Forecasting with DiNapoli Levels

11/16/2007 12:00 am EST


Joe DiNapoli

President, Coast Investment Software Inc.

Interviewer Tom Aspray asked Joe DiNapoli, the creator of the Fibonacci DiNapoli levels trading strategy, to expound on what his numbers are currently projecting for gold and crude, as well as the Dow Jones Industrial Average (DJIA). Joe uses logical profit objectives (LOPs), including objective point (OP), contracted objective point (COP), and expanded objective point (XOP) to calculate potential support and resistance levels.

Joe explained that his DiNapoli levels work across different markets and time frames, in projecting support and resistance well ahead of time. Joe cited several cases in which his levels accurately predicted market tops and bottoms—several years in advance. But he added that the levels can be employed for predictions days, weeks, and months in advance also, allowing traders to get out in front of the market.

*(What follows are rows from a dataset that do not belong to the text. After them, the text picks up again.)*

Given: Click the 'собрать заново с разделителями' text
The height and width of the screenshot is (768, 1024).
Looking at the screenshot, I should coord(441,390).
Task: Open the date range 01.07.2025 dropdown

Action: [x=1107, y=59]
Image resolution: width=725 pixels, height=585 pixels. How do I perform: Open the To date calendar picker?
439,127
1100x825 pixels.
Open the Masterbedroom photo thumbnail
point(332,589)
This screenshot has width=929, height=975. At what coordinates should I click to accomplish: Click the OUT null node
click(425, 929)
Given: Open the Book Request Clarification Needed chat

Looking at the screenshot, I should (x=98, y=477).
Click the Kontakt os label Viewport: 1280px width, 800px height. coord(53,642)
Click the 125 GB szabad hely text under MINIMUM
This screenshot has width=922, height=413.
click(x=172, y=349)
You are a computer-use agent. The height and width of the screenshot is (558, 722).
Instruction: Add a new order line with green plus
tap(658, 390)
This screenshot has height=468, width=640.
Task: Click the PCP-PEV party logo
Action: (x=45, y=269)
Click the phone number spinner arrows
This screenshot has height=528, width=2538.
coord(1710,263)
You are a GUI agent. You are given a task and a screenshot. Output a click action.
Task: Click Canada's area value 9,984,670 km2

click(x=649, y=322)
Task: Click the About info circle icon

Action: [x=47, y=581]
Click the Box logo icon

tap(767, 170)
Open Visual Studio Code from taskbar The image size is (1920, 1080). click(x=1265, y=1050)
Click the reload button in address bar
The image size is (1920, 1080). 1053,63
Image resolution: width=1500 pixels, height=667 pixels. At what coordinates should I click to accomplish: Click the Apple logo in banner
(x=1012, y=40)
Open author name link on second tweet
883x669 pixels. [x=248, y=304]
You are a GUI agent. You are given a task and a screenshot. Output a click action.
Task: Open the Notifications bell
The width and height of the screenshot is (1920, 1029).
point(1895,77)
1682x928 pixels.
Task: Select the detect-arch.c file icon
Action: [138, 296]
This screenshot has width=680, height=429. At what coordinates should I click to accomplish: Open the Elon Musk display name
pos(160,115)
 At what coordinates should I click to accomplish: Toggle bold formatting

Tom asked about his predictions for gold, and Joe said he had two forecasts, the first—$730—which was surpassed. And his next forecast is $1,026, which he expects to be met by early 2008.  The direction is clearly up, unless there is a major liquidity crisis. As for crude oil, Joe anticipates a run to higher prices, but a pullback first, in the short-term.
Moving on to the DJIA, Joe’s forecast wasn’t nearly so sunny. He believes the Dow has reached an important resistance level, at a contracted objective point of 14,100, a forecast that was actually calculated when the Dow was at 7,200, several years ago. Given what is occurring with the financials, the war in Iraq, and the US dollar, Joe stated that he was very doubtful that this area will be surpassed. In fact, he believes we are facing a similar period to the markets of 1974-1980, in which the Dow traded in a very broad, wide trading range. He thinks inflation is going to catch up with us, and that for now, we will remain in a downtrend, or at best, a trading range.

In closing, Joe and Tom discussed how to position trades going into market reports. Joe commented that it’s best to have no position going into the report, but once the report manifests, it’s time to make your trade. He noted that on the DiNapoli levels, the point at which the red and blue lines combine denotes an area of confluence. He plays reports frequently, taking scalping trades out of the market, buying on proper pullbacks in what is obviously an uptrend.